Let $G$ be a reduced abelian $p$-group. We set $G_0=G$. Let $\alpha$ be an ordinal. Inductively, if $\alpha=\beta+1$ is a successor ordinal, we define
$$G_{\alpha}=pG_{\beta}.$$
If $\alpha$ is a limit ordinal, we define
$$G_{\alpha}=\bigcap_{\beta<\alpha}G_{\beta}.$$
Let $P$ be the set of all elements $x\in G$ satisfying $px=0$. Then the $\alpha$-th Ulm invariant is defined as
$$f(\alpha,G)=\dim(P\cap G_{\alpha})/(P\cap G_{\alpha+1}).$$
I am trying to solve Exercise 44 on Kaplansky's book ''Infinite Abelian Group'':
$$\textbf{If for every finite $n$, its Ulm invariant satisfies $f(n)\leqslant\aleph_0$, then $f(\omega)\leqslant\aleph_0$.}$$
I go through Fuchs' book ''infinite abelian group''. A function $g$ from the ordinals $<\tau$ to the cardinals is said to be $\tau$-admissible if
$$(1)\ \tau=\sup\{\sigma+1\mid g(\sigma)\ne 0\},$$
$$(2) \sum_{\rho\geqslant\sigma+\omega}g(\rho)\leqslant\sum_{n<\omega}g(\sigma+n), \text{ for all } \sigma \text{ with } \sigma+\omega<\tau.$$
If $\tau>\omega$, and we take $\sigma=0$, then (2) becomes
$$\sum_{\rho\geqslant\omega}g(\rho)\leqslant\sum_{n<\omega}g(n).$$
As a corollary, Exercise 44 holds if $f$ is admissible.

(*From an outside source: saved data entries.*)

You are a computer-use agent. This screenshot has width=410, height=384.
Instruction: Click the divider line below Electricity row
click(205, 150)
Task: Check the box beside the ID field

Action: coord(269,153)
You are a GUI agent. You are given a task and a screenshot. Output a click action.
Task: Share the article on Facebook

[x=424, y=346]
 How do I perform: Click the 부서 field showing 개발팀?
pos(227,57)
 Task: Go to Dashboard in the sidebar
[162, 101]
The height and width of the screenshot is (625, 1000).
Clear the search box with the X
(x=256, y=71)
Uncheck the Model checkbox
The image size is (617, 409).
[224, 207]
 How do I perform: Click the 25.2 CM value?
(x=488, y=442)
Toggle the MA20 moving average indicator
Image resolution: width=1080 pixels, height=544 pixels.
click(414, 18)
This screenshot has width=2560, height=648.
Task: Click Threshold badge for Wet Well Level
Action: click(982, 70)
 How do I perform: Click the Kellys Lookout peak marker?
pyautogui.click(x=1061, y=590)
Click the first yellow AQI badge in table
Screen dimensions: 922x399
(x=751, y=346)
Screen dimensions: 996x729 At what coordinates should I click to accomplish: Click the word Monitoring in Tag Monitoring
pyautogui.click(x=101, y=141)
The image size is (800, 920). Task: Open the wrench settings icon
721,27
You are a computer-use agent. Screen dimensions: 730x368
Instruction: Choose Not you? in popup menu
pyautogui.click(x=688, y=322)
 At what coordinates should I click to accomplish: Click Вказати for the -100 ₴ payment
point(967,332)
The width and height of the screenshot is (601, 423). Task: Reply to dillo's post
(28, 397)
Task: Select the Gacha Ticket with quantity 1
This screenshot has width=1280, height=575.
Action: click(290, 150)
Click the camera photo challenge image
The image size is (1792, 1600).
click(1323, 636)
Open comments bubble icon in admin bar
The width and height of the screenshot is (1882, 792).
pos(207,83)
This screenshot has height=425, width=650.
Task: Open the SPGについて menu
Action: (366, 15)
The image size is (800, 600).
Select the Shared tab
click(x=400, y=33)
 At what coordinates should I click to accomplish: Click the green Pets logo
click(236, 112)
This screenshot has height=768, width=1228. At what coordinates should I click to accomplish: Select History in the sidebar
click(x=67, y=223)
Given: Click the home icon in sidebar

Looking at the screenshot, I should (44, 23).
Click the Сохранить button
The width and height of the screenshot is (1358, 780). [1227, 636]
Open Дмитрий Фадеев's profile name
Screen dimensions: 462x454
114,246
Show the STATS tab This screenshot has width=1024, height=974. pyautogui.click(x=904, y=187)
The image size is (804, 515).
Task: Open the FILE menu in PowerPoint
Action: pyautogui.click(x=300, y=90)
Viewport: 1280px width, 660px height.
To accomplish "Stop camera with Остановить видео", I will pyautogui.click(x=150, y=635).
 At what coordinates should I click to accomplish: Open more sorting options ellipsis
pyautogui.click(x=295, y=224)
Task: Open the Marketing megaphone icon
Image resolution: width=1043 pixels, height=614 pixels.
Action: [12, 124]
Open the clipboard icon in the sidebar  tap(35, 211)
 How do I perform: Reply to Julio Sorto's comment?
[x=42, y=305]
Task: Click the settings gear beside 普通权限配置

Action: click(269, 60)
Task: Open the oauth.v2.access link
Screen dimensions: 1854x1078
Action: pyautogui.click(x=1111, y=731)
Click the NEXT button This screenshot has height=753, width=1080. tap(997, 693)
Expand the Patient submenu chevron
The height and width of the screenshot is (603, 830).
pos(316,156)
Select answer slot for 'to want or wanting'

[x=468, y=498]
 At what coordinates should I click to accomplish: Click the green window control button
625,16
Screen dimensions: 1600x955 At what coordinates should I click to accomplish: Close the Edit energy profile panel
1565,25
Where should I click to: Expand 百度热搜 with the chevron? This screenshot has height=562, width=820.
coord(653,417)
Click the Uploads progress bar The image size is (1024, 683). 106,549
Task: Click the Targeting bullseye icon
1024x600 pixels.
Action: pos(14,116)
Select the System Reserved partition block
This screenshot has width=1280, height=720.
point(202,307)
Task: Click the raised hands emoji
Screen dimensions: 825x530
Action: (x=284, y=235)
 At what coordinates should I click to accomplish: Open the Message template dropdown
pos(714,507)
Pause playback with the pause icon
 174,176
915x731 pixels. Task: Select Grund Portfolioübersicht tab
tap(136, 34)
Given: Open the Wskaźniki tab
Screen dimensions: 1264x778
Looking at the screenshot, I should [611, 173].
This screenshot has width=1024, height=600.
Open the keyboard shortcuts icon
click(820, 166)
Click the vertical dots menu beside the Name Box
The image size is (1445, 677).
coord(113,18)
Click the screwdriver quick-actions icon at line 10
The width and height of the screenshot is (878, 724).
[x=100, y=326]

Theorem 78.6 on Fuchs' book states that:
$$\textbf{If $G$ is a direct sum of countable groups, then $f$ is admissible.}$$
Thus, Exercise 44 holds when $G$ is a direct sum of countable groups.

I don't know how to solve Exercise 44 for arbitrary abelian $p$-groups. Any comments and suggestions are welcome. Thank you very much for your kind help.